Her parents glared at each other, and it seemed as though they were the only ones who didn't make any noise. Even Louise's wicker chair creaked against the patio floorboards as she shifted nervously in it.
"Guys?" she peeped. No reply, or even a glance at her. "Mother?" Her mother did nothing but fix Mr. Harley with a stare. "Father?" Her father did likewise, although his ears perked up at the sound of his name.
"Anyways..." Louise tried to begin, but the words just hung in the air, the very still air on the patio, even though the air around them was lively and rambunctious.
Finally, her mother turned, looking at Louise as she scraped back her stool and stood, brushing off her clothing.
"You're going to the Templars," she declared loudly. So loudly that some nearby children over the fence peeked their heads over to see what was happening.
Louise recoiled a bit at the loud noise of it, and began to color as the staring eyes of the children through the fence gaps and over the hedges all focused on her.

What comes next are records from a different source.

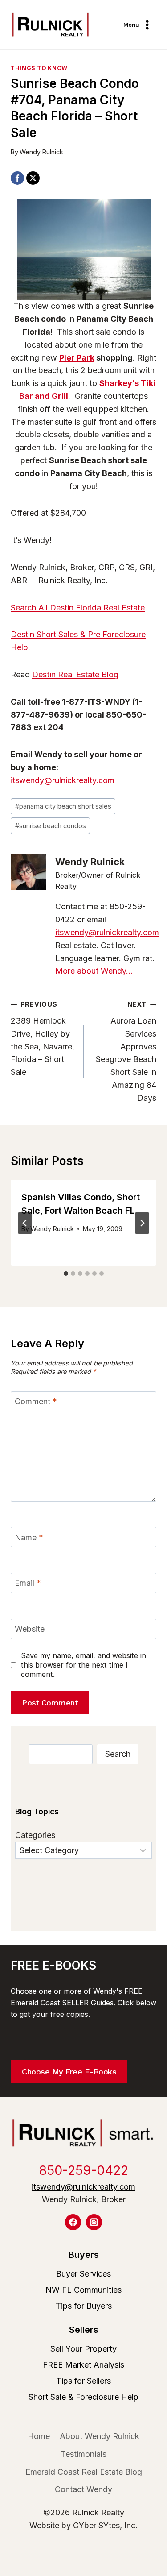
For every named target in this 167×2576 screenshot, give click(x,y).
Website (30, 1629)
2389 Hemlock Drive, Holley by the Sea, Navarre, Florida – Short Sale (42, 1038)
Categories (35, 1835)
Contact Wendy (83, 2489)
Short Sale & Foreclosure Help (83, 2397)
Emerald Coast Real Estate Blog (83, 2471)
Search (117, 1754)
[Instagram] (94, 2222)
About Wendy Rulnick (99, 2436)
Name (29, 1537)
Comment (36, 1401)
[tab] (66, 1273)
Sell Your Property (83, 2348)
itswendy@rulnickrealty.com (62, 780)
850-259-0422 (83, 2170)
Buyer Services (83, 2273)
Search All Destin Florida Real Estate (78, 607)
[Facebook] (17, 178)
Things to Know (39, 68)
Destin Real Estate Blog (75, 674)
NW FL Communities (83, 2289)
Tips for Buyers (84, 2306)
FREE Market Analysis (83, 2364)
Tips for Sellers (83, 2380)
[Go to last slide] (25, 1223)
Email (28, 1583)
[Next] (142, 1223)
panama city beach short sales (63, 806)
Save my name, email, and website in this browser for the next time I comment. (83, 1665)
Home (39, 2436)
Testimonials (83, 2454)
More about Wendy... (94, 970)
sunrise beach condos (50, 826)
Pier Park (76, 357)
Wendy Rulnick (41, 152)
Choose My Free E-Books (69, 2071)
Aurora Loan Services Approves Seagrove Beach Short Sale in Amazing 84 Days (126, 1051)
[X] (33, 178)
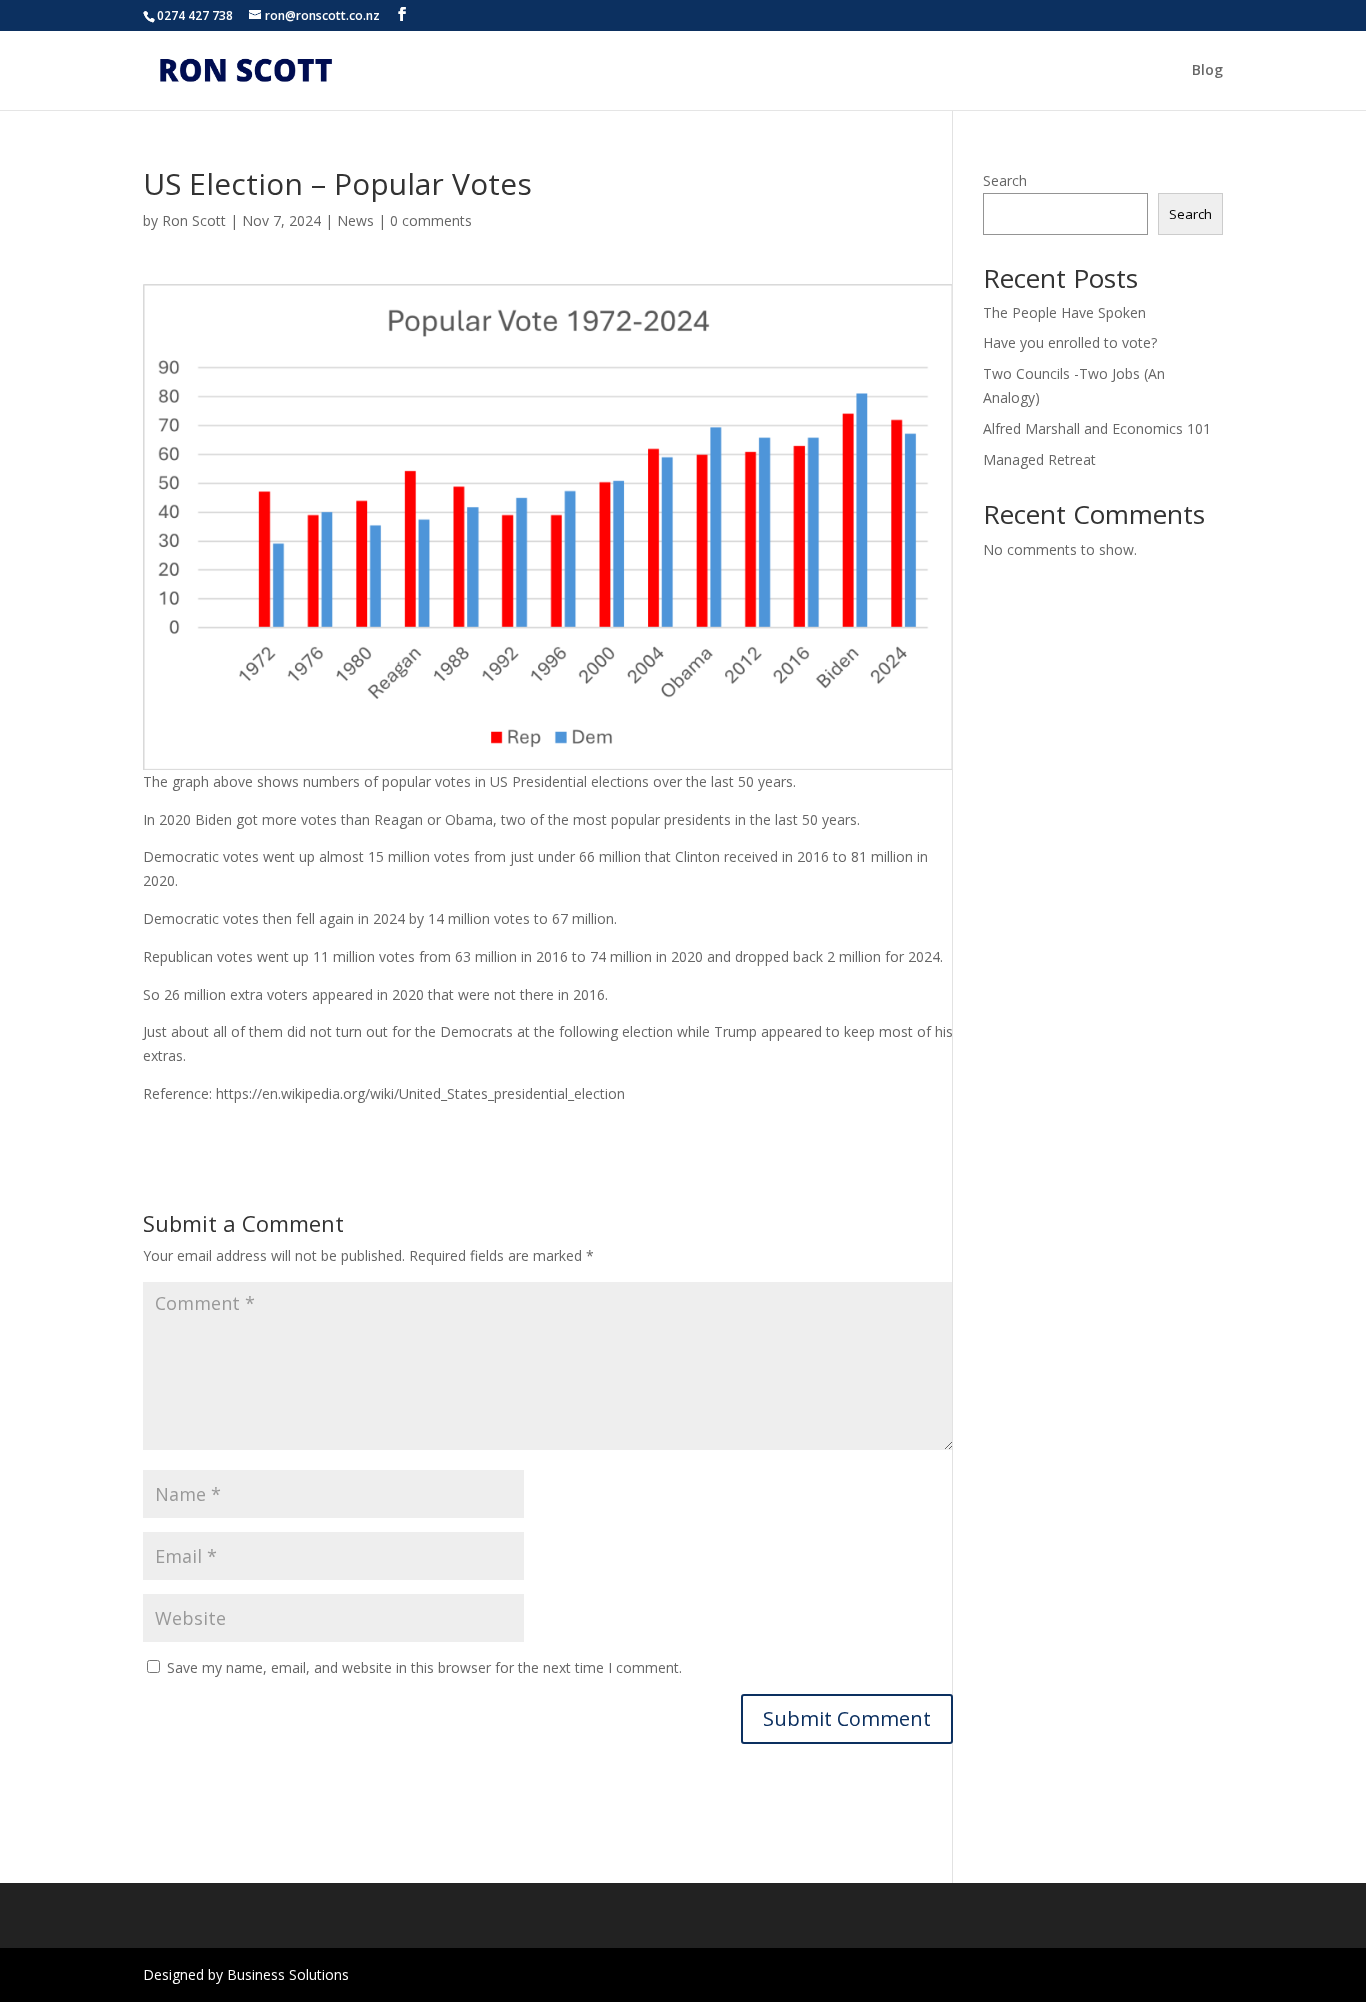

Mrs. Harley turned and reentered the house, slamming the door shut behind her. Louise could have sworn she heard the bolts slip in to place, too. The peeking children dispersed, no longer interested and went about with their days.
She turned to look at her father, to her dismay, stood up, too. Everyone was leaving the patio. Everyone who could, and Louise happened to fall in to the category of those who could not. She felt glued to the wicker chair, her hands clammy and strands of her auburn hair stuck to the sweat on her face.
Her father had left, entering around the front, not even going to try the probably bolted backdoors. It was just Louise on the patio now, and finally, she decided, instead of trying to fight it, the extreme wave of tiredness that had hit her, she might as well join it. Allow it.
She curled up in the patio chair, bringing her knees to her chest and turning to lean against the chair's back with her side, watching the crumbling and holey leaves fall off the trees that backed her house until she fell asleep.